## EXERCISE A
In the post on faith below, the writer names some things there is no need to worry about. List them.
## EXERCISE B
Print the records below, from the line with "Where should I click to: Select the last" up to and including the line with "Action: pos(1074,68)", with no changes.

## TEXT TO READ
------

Again, good point. I sat there, and very softly I felt a tug at my heart saying, "if you know you will not fail, where is the faith?" And it struck me. That's the whole point. Faith enables us to do the impossible. It's not meant to help us accomplish what we can do on our own. It's to accomplish the divine.
So what about the times when we step out in faith and we fail anyway? What then? I've been struggling through lots of regret lately. Not on times where I didn't step out in faith, but where I did and it ended...well...not quite as expected. Expectation and reality collided and I found myself disappointed. So what do I do with that? When I obey. When my human attempts to have faith in the impossible leave me feeling empty, and perplexed on why? That's also where faith comes in.

It is impossible for what to be seen as failure to be used for anything good. It is impossible for our stumbling to lead to standing in the end. However, with faith it does. Faith is trusting the Lord, not only for boldness to step out and do the impossible, but also to trust that somethings will be used despite what we see. It's trusting, that when we are obeying to the best of our abilities and know how, then the Lord is pleased, and things will go according to plan.

The Word says "Do not worry. You're more valuable than a bird." However, I'm so slow to believe that. But it is the truth. If I am more valuable than a bird, and the Lord even takes care of birds, then what do I need to worry about, whether money, or food, past or future. Nothing can separate me from the Love of God. The Lord is working. I don't know how. I don't need to know how. I just need to know him, and that's enough to know that the impossible is attainable. 

Thursday, July 18, 2013

God is Omnipotent

While in India the woman, Joyce Meyers, kept on being talked about by the ladies on my team. Reference after reference was made to words of wisdom gleaned from this powerhouse woman. Now, this is not the first time I have been with a group of people slightly obsessed with Joyce Meyers. No, indeed, I have had several people that have loved the teachings of this woman, and have encouraged me to join the following. I, with a streak of carnal rebellion, have been resisting the movement. However, when I hear so much good about the woman for about a month and a half. Then I return to the states where I hear even more, curiosity must be peaked.  So, I have jumped on the Joyce Meyer band wagon, and have started reading Battlefield of the Mind. Wow! That is pretty much the best way to summarize this book. Everyday, it has so perfectly targeted my life, that it can't be anything but the Lord directing me to this book.

------

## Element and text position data
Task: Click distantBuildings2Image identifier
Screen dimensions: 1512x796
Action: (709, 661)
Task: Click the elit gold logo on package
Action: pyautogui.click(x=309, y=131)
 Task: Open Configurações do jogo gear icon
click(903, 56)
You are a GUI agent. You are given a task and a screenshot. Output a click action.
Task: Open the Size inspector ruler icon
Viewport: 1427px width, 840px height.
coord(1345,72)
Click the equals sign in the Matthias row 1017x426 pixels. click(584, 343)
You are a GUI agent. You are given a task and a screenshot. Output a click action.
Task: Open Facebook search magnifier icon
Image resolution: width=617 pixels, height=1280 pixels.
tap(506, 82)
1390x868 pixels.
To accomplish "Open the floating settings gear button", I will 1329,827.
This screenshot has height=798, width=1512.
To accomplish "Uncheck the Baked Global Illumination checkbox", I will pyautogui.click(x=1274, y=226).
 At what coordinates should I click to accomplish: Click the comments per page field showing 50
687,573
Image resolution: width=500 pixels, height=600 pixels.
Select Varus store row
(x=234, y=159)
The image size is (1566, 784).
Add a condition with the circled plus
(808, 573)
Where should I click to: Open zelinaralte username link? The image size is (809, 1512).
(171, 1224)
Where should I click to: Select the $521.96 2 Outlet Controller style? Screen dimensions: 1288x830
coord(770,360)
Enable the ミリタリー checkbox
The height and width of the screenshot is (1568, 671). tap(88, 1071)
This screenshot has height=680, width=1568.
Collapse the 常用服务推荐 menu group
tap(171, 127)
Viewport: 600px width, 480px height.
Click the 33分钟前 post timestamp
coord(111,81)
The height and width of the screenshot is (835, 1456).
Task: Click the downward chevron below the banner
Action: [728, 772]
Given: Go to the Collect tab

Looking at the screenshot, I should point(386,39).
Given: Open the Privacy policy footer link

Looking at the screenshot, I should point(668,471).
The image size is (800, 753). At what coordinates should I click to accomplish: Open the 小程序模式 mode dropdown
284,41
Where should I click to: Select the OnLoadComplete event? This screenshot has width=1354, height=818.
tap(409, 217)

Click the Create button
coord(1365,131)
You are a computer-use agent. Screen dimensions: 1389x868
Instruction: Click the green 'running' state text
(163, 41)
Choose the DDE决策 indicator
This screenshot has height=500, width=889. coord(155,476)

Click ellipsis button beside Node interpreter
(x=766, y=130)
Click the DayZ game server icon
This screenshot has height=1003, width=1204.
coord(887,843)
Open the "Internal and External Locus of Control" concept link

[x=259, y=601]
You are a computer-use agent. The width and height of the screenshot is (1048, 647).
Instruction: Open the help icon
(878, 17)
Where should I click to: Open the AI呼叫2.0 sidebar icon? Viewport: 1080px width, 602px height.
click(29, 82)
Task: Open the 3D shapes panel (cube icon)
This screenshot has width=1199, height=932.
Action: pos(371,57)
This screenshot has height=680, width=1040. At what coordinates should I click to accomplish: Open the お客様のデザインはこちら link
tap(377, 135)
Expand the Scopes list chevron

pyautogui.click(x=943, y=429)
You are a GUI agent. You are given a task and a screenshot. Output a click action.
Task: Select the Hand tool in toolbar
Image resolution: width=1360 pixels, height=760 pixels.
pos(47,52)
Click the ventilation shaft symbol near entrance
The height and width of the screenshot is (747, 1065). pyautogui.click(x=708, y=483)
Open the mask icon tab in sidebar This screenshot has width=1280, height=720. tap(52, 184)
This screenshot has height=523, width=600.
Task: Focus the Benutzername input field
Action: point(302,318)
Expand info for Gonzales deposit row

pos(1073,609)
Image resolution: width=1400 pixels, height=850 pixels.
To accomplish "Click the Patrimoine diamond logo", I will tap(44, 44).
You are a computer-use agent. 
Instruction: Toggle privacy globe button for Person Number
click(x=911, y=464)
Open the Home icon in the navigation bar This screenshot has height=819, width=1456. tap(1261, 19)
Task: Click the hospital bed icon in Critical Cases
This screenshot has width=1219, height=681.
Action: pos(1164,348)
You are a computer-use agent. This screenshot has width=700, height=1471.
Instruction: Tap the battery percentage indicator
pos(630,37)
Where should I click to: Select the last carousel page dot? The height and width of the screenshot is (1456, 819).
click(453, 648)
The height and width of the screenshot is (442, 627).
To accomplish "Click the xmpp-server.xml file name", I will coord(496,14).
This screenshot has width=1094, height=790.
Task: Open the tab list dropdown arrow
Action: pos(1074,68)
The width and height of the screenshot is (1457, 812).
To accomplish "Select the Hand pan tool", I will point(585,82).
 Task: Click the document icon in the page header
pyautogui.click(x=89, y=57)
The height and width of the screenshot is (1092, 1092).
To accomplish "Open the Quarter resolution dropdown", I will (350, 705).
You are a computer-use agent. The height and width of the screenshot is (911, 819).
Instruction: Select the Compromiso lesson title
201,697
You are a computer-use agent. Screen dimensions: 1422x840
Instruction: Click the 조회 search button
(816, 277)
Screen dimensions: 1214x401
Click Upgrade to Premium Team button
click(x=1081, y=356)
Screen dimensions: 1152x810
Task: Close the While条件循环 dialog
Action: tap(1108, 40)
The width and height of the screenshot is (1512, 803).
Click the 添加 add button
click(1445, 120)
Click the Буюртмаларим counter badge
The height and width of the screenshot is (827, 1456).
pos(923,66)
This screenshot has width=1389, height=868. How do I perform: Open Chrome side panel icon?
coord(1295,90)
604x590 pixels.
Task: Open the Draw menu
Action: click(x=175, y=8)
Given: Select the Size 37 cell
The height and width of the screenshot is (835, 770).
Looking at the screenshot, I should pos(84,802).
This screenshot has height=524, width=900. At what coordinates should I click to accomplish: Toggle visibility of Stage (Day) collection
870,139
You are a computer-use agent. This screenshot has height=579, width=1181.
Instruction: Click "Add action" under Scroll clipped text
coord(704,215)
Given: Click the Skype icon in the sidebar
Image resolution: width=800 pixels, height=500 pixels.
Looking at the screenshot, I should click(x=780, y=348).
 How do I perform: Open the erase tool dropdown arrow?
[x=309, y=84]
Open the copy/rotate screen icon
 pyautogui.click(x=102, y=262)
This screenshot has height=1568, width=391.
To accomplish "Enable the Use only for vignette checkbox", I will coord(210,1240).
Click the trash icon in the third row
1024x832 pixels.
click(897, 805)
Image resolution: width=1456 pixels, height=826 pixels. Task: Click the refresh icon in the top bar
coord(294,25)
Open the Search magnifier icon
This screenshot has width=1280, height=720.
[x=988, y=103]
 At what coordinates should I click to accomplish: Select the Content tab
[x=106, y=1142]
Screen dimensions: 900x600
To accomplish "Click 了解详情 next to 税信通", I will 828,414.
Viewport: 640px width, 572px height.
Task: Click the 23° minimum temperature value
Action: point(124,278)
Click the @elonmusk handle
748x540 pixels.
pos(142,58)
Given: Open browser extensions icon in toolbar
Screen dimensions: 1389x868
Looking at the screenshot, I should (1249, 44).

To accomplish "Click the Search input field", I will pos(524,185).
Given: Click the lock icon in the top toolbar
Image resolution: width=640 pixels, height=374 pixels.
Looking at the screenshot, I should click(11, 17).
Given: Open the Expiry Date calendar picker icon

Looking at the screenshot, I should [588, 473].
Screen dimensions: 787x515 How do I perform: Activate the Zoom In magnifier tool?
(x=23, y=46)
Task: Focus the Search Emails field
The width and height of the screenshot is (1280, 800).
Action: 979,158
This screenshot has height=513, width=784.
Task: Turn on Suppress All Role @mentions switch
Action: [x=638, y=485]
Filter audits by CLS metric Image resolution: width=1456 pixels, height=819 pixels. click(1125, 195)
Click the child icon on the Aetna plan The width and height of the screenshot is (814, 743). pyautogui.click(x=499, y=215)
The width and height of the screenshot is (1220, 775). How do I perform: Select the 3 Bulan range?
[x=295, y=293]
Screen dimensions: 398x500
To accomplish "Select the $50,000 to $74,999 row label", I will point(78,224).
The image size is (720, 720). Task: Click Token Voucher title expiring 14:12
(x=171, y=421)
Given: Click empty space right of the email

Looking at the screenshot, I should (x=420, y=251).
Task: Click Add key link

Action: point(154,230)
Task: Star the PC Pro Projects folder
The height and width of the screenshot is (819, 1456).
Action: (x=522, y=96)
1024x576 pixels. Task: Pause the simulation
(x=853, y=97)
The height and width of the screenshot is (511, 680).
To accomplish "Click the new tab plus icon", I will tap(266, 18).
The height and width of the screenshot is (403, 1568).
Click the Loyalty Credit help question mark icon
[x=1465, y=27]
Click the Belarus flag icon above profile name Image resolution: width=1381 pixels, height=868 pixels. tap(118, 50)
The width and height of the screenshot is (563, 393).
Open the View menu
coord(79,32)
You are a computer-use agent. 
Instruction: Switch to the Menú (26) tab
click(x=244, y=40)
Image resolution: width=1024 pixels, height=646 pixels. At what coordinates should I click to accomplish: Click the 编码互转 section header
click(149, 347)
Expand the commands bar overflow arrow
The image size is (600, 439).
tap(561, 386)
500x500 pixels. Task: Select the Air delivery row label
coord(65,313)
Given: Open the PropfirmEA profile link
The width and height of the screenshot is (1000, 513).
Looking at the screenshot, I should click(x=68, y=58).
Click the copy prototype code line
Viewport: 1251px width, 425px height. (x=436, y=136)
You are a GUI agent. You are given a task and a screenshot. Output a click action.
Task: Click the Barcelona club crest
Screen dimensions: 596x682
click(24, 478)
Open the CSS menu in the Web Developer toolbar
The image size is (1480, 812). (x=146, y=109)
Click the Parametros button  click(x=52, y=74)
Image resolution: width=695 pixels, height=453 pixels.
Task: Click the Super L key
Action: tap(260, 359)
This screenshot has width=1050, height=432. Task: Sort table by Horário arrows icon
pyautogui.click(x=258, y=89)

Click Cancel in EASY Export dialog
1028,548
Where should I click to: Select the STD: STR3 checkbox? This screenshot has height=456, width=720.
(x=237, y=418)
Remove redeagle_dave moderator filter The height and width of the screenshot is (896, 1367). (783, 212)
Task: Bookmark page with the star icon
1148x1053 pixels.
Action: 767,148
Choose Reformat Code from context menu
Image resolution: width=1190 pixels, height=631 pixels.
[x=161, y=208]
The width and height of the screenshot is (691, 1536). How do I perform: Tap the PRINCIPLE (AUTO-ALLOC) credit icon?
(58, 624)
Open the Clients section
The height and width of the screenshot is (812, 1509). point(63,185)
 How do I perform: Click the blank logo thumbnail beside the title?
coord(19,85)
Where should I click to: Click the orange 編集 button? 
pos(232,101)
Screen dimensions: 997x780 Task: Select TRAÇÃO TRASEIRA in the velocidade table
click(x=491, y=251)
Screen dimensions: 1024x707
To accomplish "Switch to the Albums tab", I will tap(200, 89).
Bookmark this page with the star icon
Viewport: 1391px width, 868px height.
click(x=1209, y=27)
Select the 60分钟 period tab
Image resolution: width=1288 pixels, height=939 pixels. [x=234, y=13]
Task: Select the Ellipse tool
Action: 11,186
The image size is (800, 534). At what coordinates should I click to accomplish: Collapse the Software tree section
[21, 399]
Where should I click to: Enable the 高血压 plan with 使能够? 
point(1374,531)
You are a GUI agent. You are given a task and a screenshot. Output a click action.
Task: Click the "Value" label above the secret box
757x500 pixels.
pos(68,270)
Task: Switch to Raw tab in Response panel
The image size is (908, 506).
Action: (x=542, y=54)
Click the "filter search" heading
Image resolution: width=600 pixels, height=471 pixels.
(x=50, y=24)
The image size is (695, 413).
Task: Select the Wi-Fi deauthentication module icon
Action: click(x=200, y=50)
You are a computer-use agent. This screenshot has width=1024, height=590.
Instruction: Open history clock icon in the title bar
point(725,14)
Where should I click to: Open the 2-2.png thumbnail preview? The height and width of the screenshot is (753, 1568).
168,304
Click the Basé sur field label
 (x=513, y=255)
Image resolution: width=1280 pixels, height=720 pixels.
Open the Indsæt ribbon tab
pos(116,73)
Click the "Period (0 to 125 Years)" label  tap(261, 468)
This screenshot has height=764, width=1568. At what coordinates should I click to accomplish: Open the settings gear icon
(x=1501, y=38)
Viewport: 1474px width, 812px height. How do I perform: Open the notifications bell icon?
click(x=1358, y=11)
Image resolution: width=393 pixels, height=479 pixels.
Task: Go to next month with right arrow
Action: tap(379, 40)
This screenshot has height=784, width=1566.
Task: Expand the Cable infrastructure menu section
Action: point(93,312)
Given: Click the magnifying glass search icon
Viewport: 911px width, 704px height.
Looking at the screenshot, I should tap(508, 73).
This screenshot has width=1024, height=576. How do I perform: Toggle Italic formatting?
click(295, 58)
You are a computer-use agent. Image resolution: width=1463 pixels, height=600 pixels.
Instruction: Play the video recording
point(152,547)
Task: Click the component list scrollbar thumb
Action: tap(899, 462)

------

## COMPLETE RESPONSE A
money, food, past, future

## COMPLETE RESPONSE B
Where should I click to: Select the last carousel page dot? The height and width of the screenshot is (1456, 819).
click(453, 648)
The height and width of the screenshot is (442, 627).
To accomplish "Click the xmpp-server.xml file name", I will coord(496,14).
This screenshot has width=1094, height=790.
Task: Open the tab list dropdown arrow
Action: pos(1074,68)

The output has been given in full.